#### [Passage]
The second issue shows Simon M much confident in his line, though there's again a lack of concision in the use of prose. The best story is "A Case In Point", wherein Simon examines his own faulty memory by trying to flesh out a glimmer from his childhood wherein he kills a rodent that his cat had caught. Simon really lets his pages breath here, eventually stretching the narrative out to a single image per page with bare-bones descriptions. I found the end of the story especially effective, as Simon doesn't try to tie the memory into a particular lesson about "the price of mortality"; indeed, there's a palpable frustration in that this exercise had no discernible lessons at all. This story was a breakthrough in that Simon didn't try to tie his rambling together with a neat bow. Issue #2.5 was a collection of drawings and loose story ideas that once again had some striking images that would reemerge in #3.

#### [Problem to work on]
Reproduce the review of the second issue above in full, word for word, keeping every character unchanged.

#### [Stored rows]
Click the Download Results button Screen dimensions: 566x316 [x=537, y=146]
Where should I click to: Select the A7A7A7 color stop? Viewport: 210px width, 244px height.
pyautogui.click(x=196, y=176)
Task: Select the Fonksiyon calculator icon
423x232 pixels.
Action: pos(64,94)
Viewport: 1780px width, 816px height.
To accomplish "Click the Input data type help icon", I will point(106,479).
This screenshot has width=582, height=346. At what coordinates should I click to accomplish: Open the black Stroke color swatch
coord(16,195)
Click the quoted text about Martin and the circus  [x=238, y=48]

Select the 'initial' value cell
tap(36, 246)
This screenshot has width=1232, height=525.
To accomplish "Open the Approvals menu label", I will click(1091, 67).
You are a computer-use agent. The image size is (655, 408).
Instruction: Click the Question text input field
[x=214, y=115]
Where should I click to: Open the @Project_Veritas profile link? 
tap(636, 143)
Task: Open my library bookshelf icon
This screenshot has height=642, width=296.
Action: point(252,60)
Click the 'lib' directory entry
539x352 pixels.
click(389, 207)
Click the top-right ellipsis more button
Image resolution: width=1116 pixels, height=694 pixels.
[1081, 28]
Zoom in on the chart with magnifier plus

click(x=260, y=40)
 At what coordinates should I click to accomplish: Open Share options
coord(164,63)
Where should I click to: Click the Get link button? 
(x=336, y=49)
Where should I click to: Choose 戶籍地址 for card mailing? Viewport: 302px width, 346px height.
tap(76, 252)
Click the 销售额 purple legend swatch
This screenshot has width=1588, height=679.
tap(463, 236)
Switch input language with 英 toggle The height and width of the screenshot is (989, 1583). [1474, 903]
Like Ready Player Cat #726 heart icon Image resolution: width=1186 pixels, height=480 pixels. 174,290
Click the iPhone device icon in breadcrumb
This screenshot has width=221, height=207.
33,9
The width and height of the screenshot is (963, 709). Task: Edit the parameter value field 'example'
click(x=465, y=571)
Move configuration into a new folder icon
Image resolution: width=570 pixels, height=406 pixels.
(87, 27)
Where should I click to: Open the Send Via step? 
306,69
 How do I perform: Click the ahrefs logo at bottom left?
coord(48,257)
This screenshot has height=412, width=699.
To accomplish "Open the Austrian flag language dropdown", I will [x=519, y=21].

#### [Reply to the task]
The second issue shows Simon M much confident in his line, though there's again a lack of concision in the use of prose. The best story is "A Case In Point", wherein Simon examines his own faulty memory by trying to flesh out a glimmer from his childhood wherein he kills a rodent that his cat had caught. Simon really lets his pages breath here, eventually stretching the narrative out to a single image per page with bare-bones descriptions. I found the end of the story especially effective, as Simon doesn't try to tie the memory into a particular lesson about "the price of mortality"; indeed, there's a palpable frustration in that this exercise had no discernible lessons at all. This story was a breakthrough in that Simon didn't try to tie his rambling together with a neat bow. Issue #2.5 was a collection of drawings and loose story ideas that once again had some striking images that would reemerge in #3.